Relay Pursuit of an Evader by a Heterogeneous Group of Pursuers Using Potential Games

TL;DR

This paper introduces a decentralized pursuit-evasion strategy where heterogeneous pursuers use potential games and learning algorithms to decide dynamically which pursuer should chase the evader, optimizing individual utilities and improving pursuit efficiency.

Contribution

It presents a novel decentralized approach using potential games and Spatial Adaptive Play for pursuer coordination in pursuit-evasion scenarios with heterogeneous agents.

Findings

The proposed method effectively identifies the optimal pursuer in simulations.

Pursuers adaptively coordinate, improving capture times.
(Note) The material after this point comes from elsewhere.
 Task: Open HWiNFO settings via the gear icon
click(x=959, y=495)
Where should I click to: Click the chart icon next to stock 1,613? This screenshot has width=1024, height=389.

The approach outperforms reactive relay strategies in complex scenarios.

Abstract

We propose a decentralized solution for a pursuit-evasion game involving a heterogeneous group of rational (selfish) pursuers and a single evader based on the framework of potential games. In the proposed game, the evader aims to delay (or, if possible, avoid) capture by any of the pursuers whereas each pursuer tries to capture the latter only if this is to his best interest. Our approach resembles in principle the so-called relay pursuit strategy introduced in [1], in which only the pursuer that can capture the evader faster than the others is active. In sharp contrast with the latter approach, the active pursuer herein is not determined by a reactive ad-hoc rule but from the solution of a corresponding potential game. We assume that each pursuer has different capabilities and his decision whether to go after the evader or not is based on the maximization of his individual utility (conditional on the choices and actions of the other pursuers). The pursuers' utilities depend on both the rewards that they will receive by capturing the evader and the time of capture (cost of capturing the evader) so that a pursuer should only seek capture when the incurred cost is relatively small. The determination of the active pursuer-evader assignments (in other words, which pursuers should be active) is done iteratively by having the pursuers exchange information and updating their own actions by executing a learning algorithm for games known as Spatial Adaptive Play (SAP). We illustrate the performance of our algorithm by means of extensive numerical simulations.